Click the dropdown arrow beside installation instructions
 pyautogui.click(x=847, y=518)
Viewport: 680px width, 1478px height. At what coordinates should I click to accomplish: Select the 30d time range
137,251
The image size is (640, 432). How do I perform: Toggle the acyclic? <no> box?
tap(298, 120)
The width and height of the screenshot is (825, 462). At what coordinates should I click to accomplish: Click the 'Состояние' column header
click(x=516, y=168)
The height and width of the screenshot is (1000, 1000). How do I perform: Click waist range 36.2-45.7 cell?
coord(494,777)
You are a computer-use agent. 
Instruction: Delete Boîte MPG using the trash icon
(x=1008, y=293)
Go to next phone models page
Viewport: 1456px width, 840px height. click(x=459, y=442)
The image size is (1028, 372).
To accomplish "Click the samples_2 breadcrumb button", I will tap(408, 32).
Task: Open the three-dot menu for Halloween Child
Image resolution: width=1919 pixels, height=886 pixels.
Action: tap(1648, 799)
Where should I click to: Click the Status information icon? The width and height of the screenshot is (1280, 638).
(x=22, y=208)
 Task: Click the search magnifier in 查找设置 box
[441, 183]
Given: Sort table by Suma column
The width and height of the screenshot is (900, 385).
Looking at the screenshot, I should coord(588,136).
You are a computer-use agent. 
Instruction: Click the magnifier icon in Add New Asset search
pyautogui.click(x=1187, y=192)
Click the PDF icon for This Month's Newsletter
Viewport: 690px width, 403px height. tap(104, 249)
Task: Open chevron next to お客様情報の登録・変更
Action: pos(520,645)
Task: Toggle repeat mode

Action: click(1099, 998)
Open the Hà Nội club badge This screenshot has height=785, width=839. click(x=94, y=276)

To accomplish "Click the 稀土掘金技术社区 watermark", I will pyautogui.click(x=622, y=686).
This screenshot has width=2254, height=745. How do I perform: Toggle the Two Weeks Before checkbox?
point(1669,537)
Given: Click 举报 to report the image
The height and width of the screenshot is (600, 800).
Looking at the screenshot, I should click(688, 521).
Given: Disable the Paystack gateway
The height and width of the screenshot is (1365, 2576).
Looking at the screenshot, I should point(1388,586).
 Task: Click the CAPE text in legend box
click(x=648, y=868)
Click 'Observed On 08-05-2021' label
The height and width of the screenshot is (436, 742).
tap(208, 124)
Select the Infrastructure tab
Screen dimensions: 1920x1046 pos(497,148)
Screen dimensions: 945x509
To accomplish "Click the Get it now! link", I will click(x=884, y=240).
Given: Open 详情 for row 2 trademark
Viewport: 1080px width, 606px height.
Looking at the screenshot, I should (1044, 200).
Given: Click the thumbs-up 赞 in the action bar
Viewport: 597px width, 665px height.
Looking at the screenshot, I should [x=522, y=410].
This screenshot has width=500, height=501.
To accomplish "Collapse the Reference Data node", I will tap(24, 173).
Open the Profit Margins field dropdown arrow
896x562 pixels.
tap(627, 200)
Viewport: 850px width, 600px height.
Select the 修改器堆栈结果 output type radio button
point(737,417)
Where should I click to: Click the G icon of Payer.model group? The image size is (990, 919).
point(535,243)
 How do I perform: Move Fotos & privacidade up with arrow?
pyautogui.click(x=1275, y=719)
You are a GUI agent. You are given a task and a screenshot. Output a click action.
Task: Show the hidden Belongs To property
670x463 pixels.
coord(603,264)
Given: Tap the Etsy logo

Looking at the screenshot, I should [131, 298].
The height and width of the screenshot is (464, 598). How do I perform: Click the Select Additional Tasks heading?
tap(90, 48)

+++

YOUR INSTRUCTIONS: The output is every entry, printed exactly as it reads.

ANSWER SECTION:
Click the dropdown arrow beside installation instructions
 pyautogui.click(x=847, y=518)
Viewport: 680px width, 1478px height. At what coordinates should I click to accomplish: Select the 30d time range
137,251
The image size is (640, 432). How do I perform: Toggle the acyclic? <no> box?
tap(298, 120)
The width and height of the screenshot is (825, 462). At what coordinates should I click to accomplish: Click the 'Состояние' column header
click(x=516, y=168)
The height and width of the screenshot is (1000, 1000). How do I perform: Click waist range 36.2-45.7 cell?
coord(494,777)
You are a computer-use agent. 
Instruction: Delete Boîte MPG using the trash icon
(x=1008, y=293)
Go to next phone models page
Viewport: 1456px width, 840px height. click(x=459, y=442)
The image size is (1028, 372).
To accomplish "Click the samples_2 breadcrumb button", I will tap(408, 32).
Task: Open the three-dot menu for Halloween Child
Image resolution: width=1919 pixels, height=886 pixels.
Action: tap(1648, 799)
Where should I click to: Click the Status information icon? The width and height of the screenshot is (1280, 638).
(x=22, y=208)
 Task: Click the search magnifier in 查找设置 box
[441, 183]
Given: Sort table by Suma column
The width and height of the screenshot is (900, 385).
Looking at the screenshot, I should coord(588,136).
You are a computer-use agent. 
Instruction: Click the magnifier icon in Add New Asset search
pyautogui.click(x=1187, y=192)
Click the PDF icon for This Month's Newsletter
Viewport: 690px width, 403px height. tap(104, 249)
Task: Open chevron next to お客様情報の登録・変更
Action: pos(520,645)
Task: Toggle repeat mode

Action: click(1099, 998)
Open the Hà Nội club badge This screenshot has height=785, width=839. click(x=94, y=276)

To accomplish "Click the 稀土掘金技术社区 watermark", I will pyautogui.click(x=622, y=686).
This screenshot has width=2254, height=745. How do I perform: Toggle the Two Weeks Before checkbox?
point(1669,537)
Given: Click 举报 to report the image
The height and width of the screenshot is (600, 800).
Looking at the screenshot, I should click(688, 521).
Given: Disable the Paystack gateway
The height and width of the screenshot is (1365, 2576).
Looking at the screenshot, I should point(1388,586).
 Task: Click the CAPE text in legend box
click(x=648, y=868)
Click 'Observed On 08-05-2021' label
The height and width of the screenshot is (436, 742).
tap(208, 124)
Select the Infrastructure tab
Screen dimensions: 1920x1046 pos(497,148)
Screen dimensions: 945x509
To accomplish "Click the Get it now! link", I will click(x=884, y=240).
Given: Open 详情 for row 2 trademark
Viewport: 1080px width, 606px height.
Looking at the screenshot, I should (1044, 200).
Given: Click the thumbs-up 赞 in the action bar
Viewport: 597px width, 665px height.
Looking at the screenshot, I should [x=522, y=410].
This screenshot has width=500, height=501.
To accomplish "Collapse the Reference Data node", I will tap(24, 173).
Open the Profit Margins field dropdown arrow
896x562 pixels.
tap(627, 200)
Viewport: 850px width, 600px height.
Select the 修改器堆栈结果 output type radio button
point(737,417)
Where should I click to: Click the G icon of Payer.model group? The image size is (990, 919).
point(535,243)
 How do I perform: Move Fotos & privacidade up with arrow?
pyautogui.click(x=1275, y=719)
You are a GUI agent. You are given a task and a screenshot. Output a click action.
Task: Show the hidden Belongs To property
670x463 pixels.
coord(603,264)
Given: Tap the Etsy logo

Looking at the screenshot, I should [131, 298].
The height and width of the screenshot is (464, 598). How do I perform: Click the Select Additional Tasks heading?
tap(90, 48)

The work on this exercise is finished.